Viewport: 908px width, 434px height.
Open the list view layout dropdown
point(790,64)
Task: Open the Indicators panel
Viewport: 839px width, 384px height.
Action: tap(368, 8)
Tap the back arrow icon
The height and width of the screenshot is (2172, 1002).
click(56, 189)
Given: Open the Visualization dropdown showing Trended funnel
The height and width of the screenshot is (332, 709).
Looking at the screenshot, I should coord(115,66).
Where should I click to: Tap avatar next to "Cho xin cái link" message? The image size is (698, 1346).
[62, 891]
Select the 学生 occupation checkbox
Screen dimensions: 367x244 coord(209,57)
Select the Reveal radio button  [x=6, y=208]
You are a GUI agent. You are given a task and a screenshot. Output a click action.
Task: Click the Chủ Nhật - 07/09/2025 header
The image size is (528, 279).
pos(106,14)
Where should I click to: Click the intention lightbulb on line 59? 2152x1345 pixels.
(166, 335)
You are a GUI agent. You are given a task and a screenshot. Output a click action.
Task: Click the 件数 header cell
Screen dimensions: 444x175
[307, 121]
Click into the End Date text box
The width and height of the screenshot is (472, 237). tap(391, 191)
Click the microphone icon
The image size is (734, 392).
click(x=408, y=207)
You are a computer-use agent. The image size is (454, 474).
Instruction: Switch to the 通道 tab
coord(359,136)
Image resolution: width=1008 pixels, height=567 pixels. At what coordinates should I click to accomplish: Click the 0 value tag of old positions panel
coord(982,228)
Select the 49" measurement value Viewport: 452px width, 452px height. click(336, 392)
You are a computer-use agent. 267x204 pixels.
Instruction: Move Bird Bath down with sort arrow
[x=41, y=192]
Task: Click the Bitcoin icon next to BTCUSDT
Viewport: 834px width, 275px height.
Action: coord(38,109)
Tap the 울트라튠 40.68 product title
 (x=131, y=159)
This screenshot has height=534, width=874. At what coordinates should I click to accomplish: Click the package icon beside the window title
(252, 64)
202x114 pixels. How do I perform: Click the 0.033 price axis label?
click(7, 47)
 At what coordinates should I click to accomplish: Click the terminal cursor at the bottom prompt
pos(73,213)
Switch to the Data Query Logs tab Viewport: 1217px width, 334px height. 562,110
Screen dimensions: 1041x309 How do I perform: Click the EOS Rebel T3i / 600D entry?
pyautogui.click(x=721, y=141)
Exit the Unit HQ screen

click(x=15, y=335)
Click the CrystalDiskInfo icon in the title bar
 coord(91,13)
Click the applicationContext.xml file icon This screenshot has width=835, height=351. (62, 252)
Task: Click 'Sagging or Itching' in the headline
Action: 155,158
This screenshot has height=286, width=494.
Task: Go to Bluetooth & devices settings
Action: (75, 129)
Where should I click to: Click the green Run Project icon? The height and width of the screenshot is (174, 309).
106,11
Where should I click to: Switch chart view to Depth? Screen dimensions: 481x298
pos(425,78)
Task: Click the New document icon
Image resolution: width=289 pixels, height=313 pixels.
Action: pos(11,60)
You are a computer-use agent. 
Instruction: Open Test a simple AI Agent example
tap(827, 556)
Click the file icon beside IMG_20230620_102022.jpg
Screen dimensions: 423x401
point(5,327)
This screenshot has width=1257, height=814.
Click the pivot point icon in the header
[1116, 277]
* * * * *
REQUIRED TASK » Reproduce the entire listing above line for line, without changing anything.

RESPONSE FOR THIS EXERCISE »
Viewport: 908px width, 434px height.
Open the list view layout dropdown
point(790,64)
Task: Open the Indicators panel
Viewport: 839px width, 384px height.
Action: tap(368, 8)
Tap the back arrow icon
The height and width of the screenshot is (2172, 1002).
click(56, 189)
Given: Open the Visualization dropdown showing Trended funnel
The height and width of the screenshot is (332, 709).
Looking at the screenshot, I should coord(115,66).
Where should I click to: Tap avatar next to "Cho xin cái link" message? The image size is (698, 1346).
[62, 891]
Select the 学生 occupation checkbox
Screen dimensions: 367x244 coord(209,57)
Select the Reveal radio button  [x=6, y=208]
You are a GUI agent. You are given a task and a screenshot. Output a click action.
Task: Click the Chủ Nhật - 07/09/2025 header
The image size is (528, 279).
pos(106,14)
Where should I click to: Click the intention lightbulb on line 59? 2152x1345 pixels.
(166, 335)
You are a GUI agent. You are given a task and a screenshot. Output a click action.
Task: Click the 件数 header cell
Screen dimensions: 444x175
[307, 121]
Click into the End Date text box
The width and height of the screenshot is (472, 237). tap(391, 191)
Click the microphone icon
The image size is (734, 392).
click(x=408, y=207)
You are a computer-use agent. The image size is (454, 474).
Instruction: Switch to the 通道 tab
coord(359,136)
Image resolution: width=1008 pixels, height=567 pixels. At what coordinates should I click to accomplish: Click the 0 value tag of old positions panel
coord(982,228)
Select the 49" measurement value Viewport: 452px width, 452px height. click(336, 392)
You are a computer-use agent. 267x204 pixels.
Instruction: Move Bird Bath down with sort arrow
[x=41, y=192]
Task: Click the Bitcoin icon next to BTCUSDT
Viewport: 834px width, 275px height.
Action: coord(38,109)
Tap the 울트라튠 40.68 product title
 (x=131, y=159)
This screenshot has height=534, width=874. At what coordinates should I click to accomplish: Click the package icon beside the window title
(252, 64)
202x114 pixels. How do I perform: Click the 0.033 price axis label?
click(7, 47)
 At what coordinates should I click to accomplish: Click the terminal cursor at the bottom prompt
pos(73,213)
Switch to the Data Query Logs tab Viewport: 1217px width, 334px height. 562,110
Screen dimensions: 1041x309 How do I perform: Click the EOS Rebel T3i / 600D entry?
pyautogui.click(x=721, y=141)
Exit the Unit HQ screen

click(x=15, y=335)
Click the CrystalDiskInfo icon in the title bar
 coord(91,13)
Click the applicationContext.xml file icon This screenshot has width=835, height=351. (62, 252)
Task: Click 'Sagging or Itching' in the headline
Action: 155,158
This screenshot has height=286, width=494.
Task: Go to Bluetooth & devices settings
Action: (75, 129)
Where should I click to: Click the green Run Project icon? The height and width of the screenshot is (174, 309).
106,11
Where should I click to: Switch chart view to Depth? Screen dimensions: 481x298
pos(425,78)
Task: Click the New document icon
Image resolution: width=289 pixels, height=313 pixels.
Action: pos(11,60)
You are a computer-use agent. 
Instruction: Open Test a simple AI Agent example
tap(827, 556)
Click the file icon beside IMG_20230620_102022.jpg
Screen dimensions: 423x401
point(5,327)
This screenshot has width=1257, height=814.
Click the pivot point icon in the header
[1116, 277]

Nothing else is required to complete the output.